Empero, a no tardar marchaba hacia el oeste por una calzada bajo un cielo gris plomizo, con los carros de ruedas altas traqueteando en fila detrás de él y las alargadas sombras de primera hora del día extendiéndose delante. Recio tiró de las riendas, deseoso de galopar, pero Perrin lo mantuvo a un trote regular, a un paso que pudieran seguir los carros. Los mayenienses de Gallenne marchaban a través de los campos que flanqueaban la calzada a fin de mantener la formación de anillo en torno a Berelain y a él, y ello significaba tener que salvar los muros bajos de piedra que separaban unos campos de otros. Algunos tenían portones que comunicaban la propiedad de un granjero con la siguiente, probablemente para compartir los caballos de tiro, y pasaban por ellos, y en otros los saltaban aparatosamente con las cintas de las lanzas ondeando al viento, poniendo en peligro las patas de sus monturas y sus propios cuellos. A decir verdad, a Perrin le importaba menos la suerte que corrieran sus cuellos.
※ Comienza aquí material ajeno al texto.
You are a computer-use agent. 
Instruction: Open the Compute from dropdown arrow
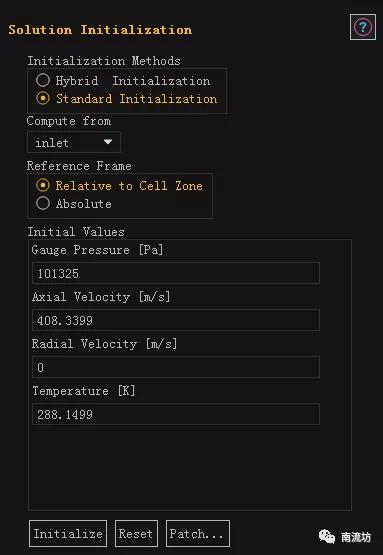click(108, 142)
Wil y los dos jóvenes necios que portaban el Lobo Rojo y el Águila Roja se unieron al abanderado mayeniense, detrás de las Aes Sedai y de los Guardianes, pero los otros hombres de Dos Ríos se repartieron a los lados, flanqueando la fila de carros. Había demasiados para contar con menos de veinte hombres protegiéndolos, pero los conductores se sentirían más tranquilos al verlos. Tampoco es que se esperara un ataque de bandidos ni de Shaido, pero nadie se sentía cómodo fuera de la protección del campamento. En cualquier caso, allí podrían ver cualquier amenaza mucho antes de que se les echara encima.
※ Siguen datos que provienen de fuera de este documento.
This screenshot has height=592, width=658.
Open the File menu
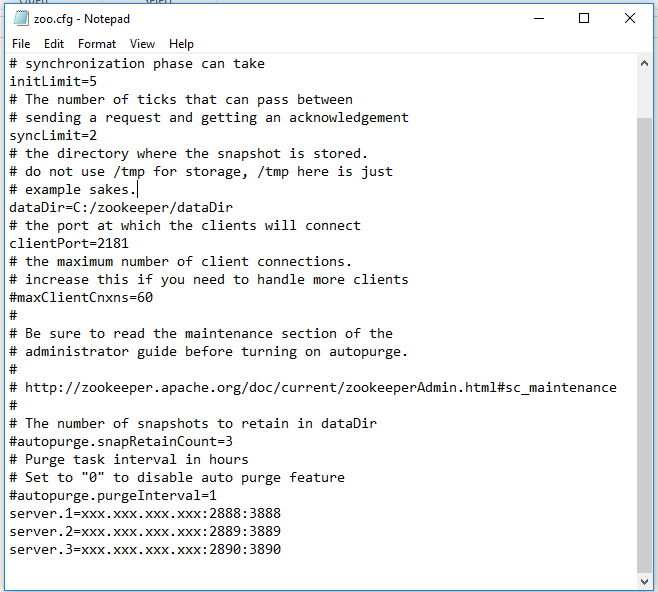[21, 44]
Las bajas y suaves colinas no permitían ver muy lejos, pero era una zona rural, con casas y establos de piedra techados con bálago repartidos por los campos, sin que hubiera nada de terreno agreste por ningún lado. Hasta la mayoría de los pequeños sotos que crecían en las colinas estaban talados para leña. De repente Perrin advirtió que, aunque la nieve de la calzada no era reciente, las únicas huellas eran las de los jinetes de Gallenne que iban delante. Nadie se movía en ninguna de las oscuras casas ni en los establos; no salía humo de las anchas chimeneas. El campo parecía absolutamente silencioso y desierto. El vello de la nuca se le erizó.
Una exclamación de una de las Aes Sedai lo hizo mirar hacia atrás y siguió la dirección que señalaba el dedo de Masuri, al norte, hacia una forma que surcaba el aire. A primera vista se la habría podido tomar por un gran murciélago que planeara hacia el este sustentado en sus alas nervadas; un extraño murciélago de largo cuello y una larga y fina cola ondeando tras él. Gallenne barbotó una maldición y se llevó el visor de lentes al ojo. Perrin veía bien a la criatura sin necesidad de ayuda, e incluso distinguió la figura de un humano asido a su espalda, montándola como a un caballo.
—Seanchan —dijo Berelain, cuya voz, al igual que su olor, denotaba preocupación.
Perrin se giró en la silla para seguir el vuelo del animal hasta que el resplandor del sol naciente lo obligó a apartar la vista.
—Nada que nos concierna —dijo. Si Neald se había equivocado, lo estrangularía.